Court of Appeals of Ohio, Seventh District, Mahoning
Paul J. Gains, Mahoning County Prosecutor and Atty. Nicholas
A. Brevetta, Assistant Prosecuting Attorney for
J. Reinthaler, Jr., Pro se
BEFORE: Cheryl L. Waite, Carol Ann Robb, Kathleen Bartlett,
OPINION AND JUDGMENT ENTRY
Appellant Joseph J. Reinthaler, Jr. has filed an Application
for Reopening his appeal pursuant to App.R. 26(B). Appellant
pleaded guilty and was convicted of one count of tampering
with records in violation of R.C. 2913.42(A)(2), (B)(1)(4), a
felony of the third degree, one count of forgery in violation
of R.C. 2913. (A)(3)(C), a felony of the fifth degree, one
count of engaging in a pattern of corrupt activity in
violation of R.C. 2923.32(A)(3), (B)(1), a felony of the
first degree, and sixty-seven counts of tampering with
records in violation of R.C. 2913.42(A)(2), (B)(1)(4),
felonies of the third degree.
His guilty plea and conviction were based on a pattern of
corrupt activity at his automobile dealership, where he would
accept used automobiles in trade, then resell them without
discharging the lien of the previous owner. On direct appeal,
Appellant challenged the voluntary nature of his plea, as
well as propriety of the trial court's imposition of
consecutive sentences. We affirmed his convictions and
sentence, but remanded the matter for the limited purpose of
entering a nunc pro tunc entry that memorialized the
trial court's findings with respect to consecutive
sentences at the sentencing hearing. As of the date of this
order, no nunc pro tunc order has been filed by the
A criminal defendant may apply for reopening of his appeal
from the judgment of conviction and sentence based on a claim
of ineffective assistance of appellate counsel. App.R.

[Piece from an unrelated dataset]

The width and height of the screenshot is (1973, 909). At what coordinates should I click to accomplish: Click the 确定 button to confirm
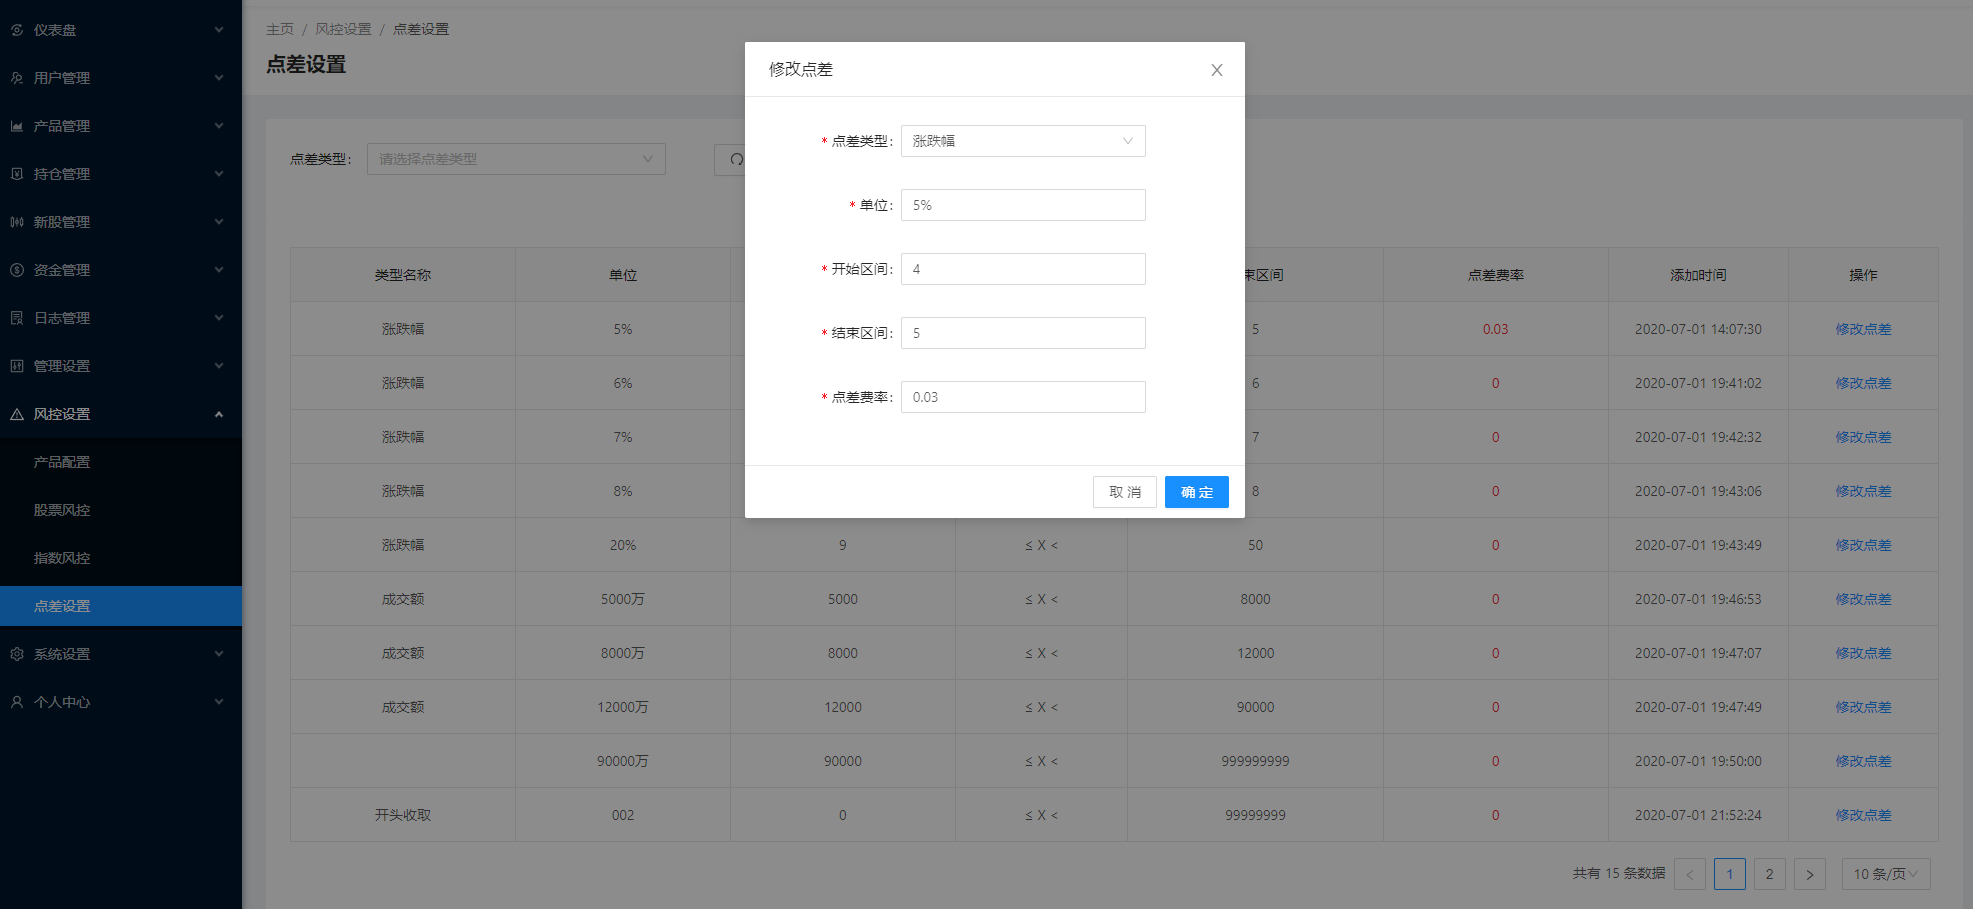click(x=1196, y=492)
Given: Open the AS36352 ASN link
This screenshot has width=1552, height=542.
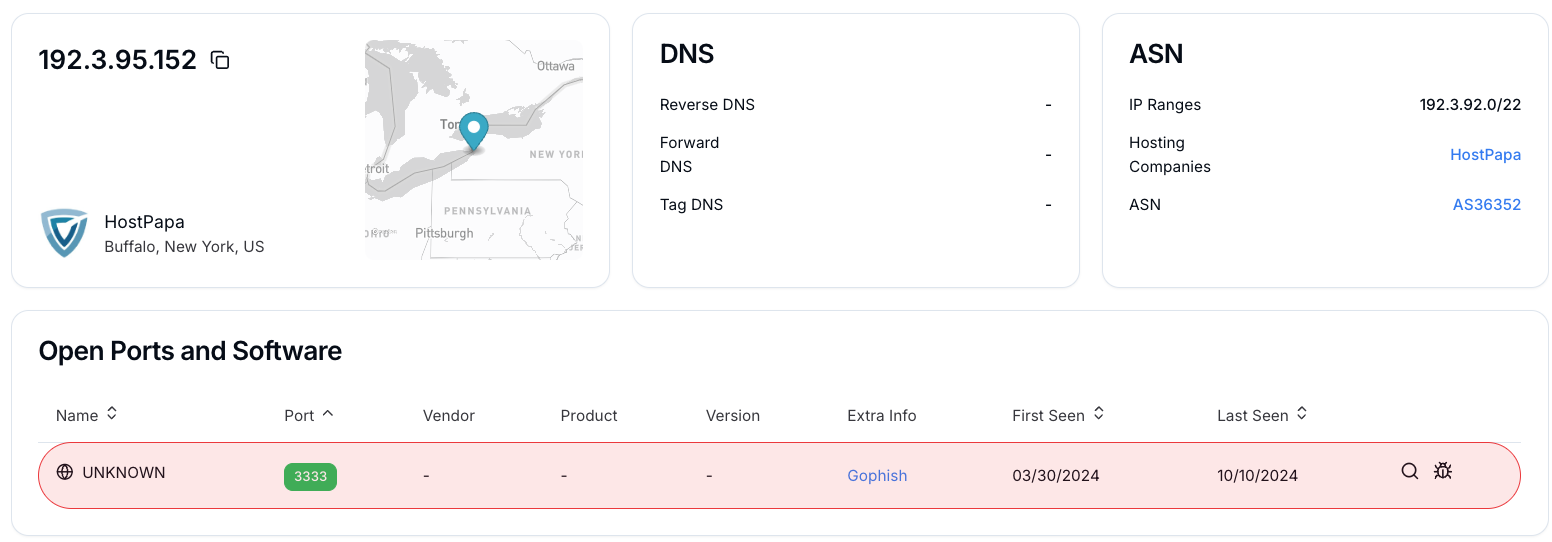Looking at the screenshot, I should pos(1487,205).
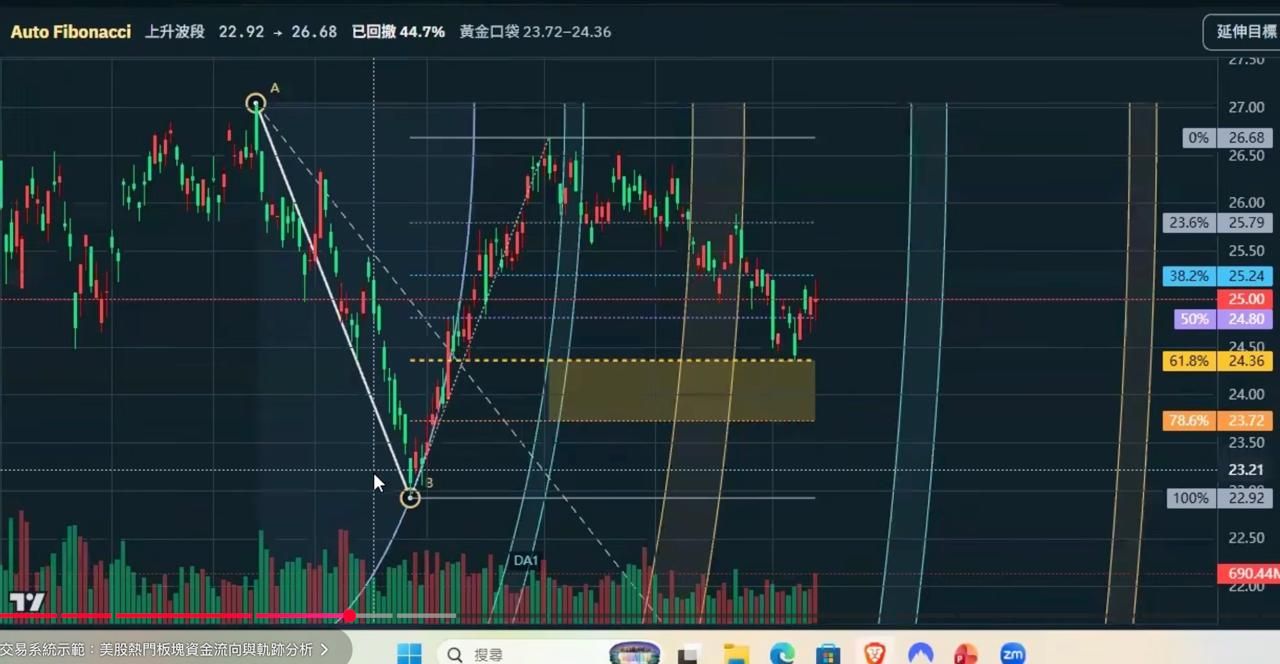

26(B)(1). The application for reopening cannot merely allege
that appellate counsel rendered ineffective assistance for
failing to brief certain issues. Rather, the application must
demonstrate that there is a "genuine issue as to whether
the applicant was deprived of the effective assistance of
counsel on appeal." App.R. 26(B)(5).
The test for ineffective assistance of appellate counsel has
two parts: establishing that counsel's performance was
deficient, and that this resulted in prejudice. State v.

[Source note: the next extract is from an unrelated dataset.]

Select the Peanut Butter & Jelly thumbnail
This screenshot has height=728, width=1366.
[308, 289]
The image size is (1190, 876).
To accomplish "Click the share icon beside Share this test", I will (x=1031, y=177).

Tenace, 109 Ohio St.3d 451, 2006-Ohio-2987, 849 N.E.2d
1, ¶ 5, citing Strickland v. Washington, 466
U.S. 668, 687, 104 S.Ct. 2052, 80 L.Ed.2d 674 (1984); App.R.
26(B)(9). Appellant must show that counsel's performance
was so deficient that it fell below an objective standard of
reasonableness and, but for this substandard representation,
the outcome of the case would have been different.

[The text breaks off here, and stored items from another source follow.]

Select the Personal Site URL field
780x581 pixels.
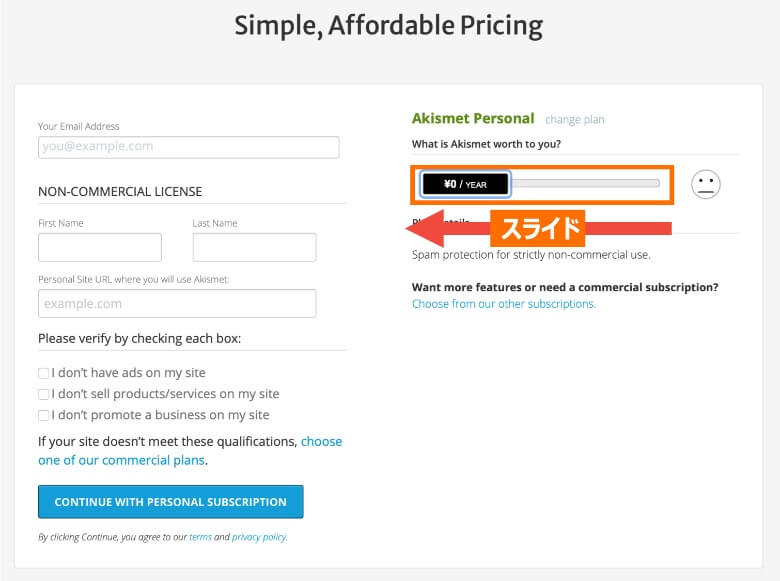tap(177, 303)
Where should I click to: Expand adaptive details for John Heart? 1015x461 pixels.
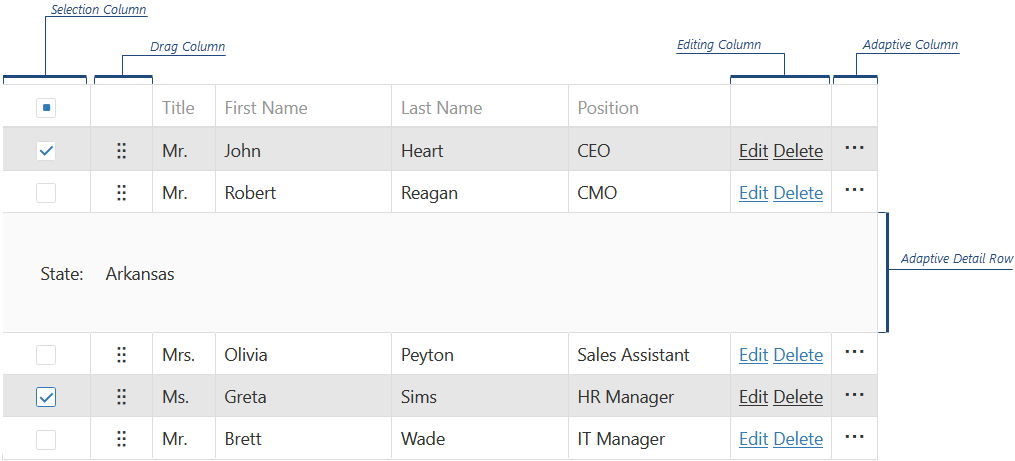[x=854, y=148]
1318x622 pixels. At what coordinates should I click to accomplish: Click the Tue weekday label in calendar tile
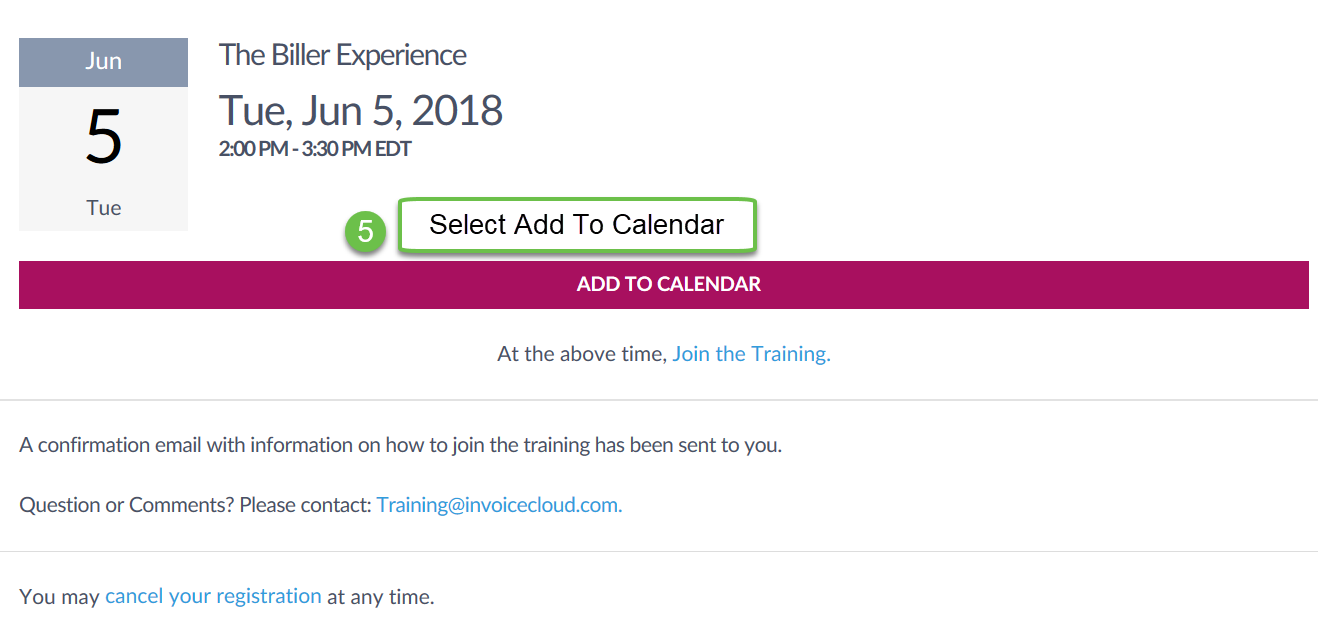coord(103,208)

Strickland at 687. Establishing ineffective
assistance of appellate counsel means that the applicant must
prove that counsel was deficient for failing to raise the
issues he now presents and that there was a reasonable
probability of success had he presented those claims on
appeal. State v. Were, 120 Ohio St.3d 85,
2008-Ohio-5277, 896 N.E.2d 699, ¶ 10-11.
However, appellate counsel need not raise every possible
issue in order to render constitutionally effective
assistance. Tenace at ¶ 7, citing Jones v.
Barnes, 463 U.S. 745, 751, 103 S.Ct. 3308, 77 L.Ed.2d
987 (1983). Counsel is expected to focus on the stronger
arguments and leave out the weaker ones, as this strategy is
generally accepted as the most effective means of presenting
a case on appeal. State v. Adams, 7th Dist. No. 08
MA 246, 2012-Ohio-2719, ¶ 8-12.
First, it is important to note that Appellant did not fulfill
the requirements of App.R. 26(B)(2)(d), insofar as he failed
to submit a sworn statement of the basis for his claim that
appellate counsel's representation was deficient with
respect to the assignments of error or arguments raised
pursuant to division (B)(2)(c), and the manner in which the
deficiency prejudicially affected the outcome of the appeal.
Appellant advances four assignments of error. First, he
argues that the trial court imposed an aggregate sentence of
thirteen years at the sentencing hearing, but an aggregate
sentence of fourteen years in the judgment entry of
In fact, the trial court imposed twelve-month concurrent
sentences for each of the sixty-seven counts of tampering
with records. At the sentencing hearing, the trial court
stated that the twelve-month concurrent sentences were to be
served concurrently with the twelve-year consecutive
sentences imposed for counts one, two, and three. In the
judgment entry, the trial court wrote that the twelve-month
concurrent sentences were to be served consecutively to the
twelve-year consecutive sentence imposed for counts one, two,
Crim.R. 43(A) provides that "the defendant must be
physically present at every stage of the criminal proceeding
and trial, including * * * the imposition of sentence."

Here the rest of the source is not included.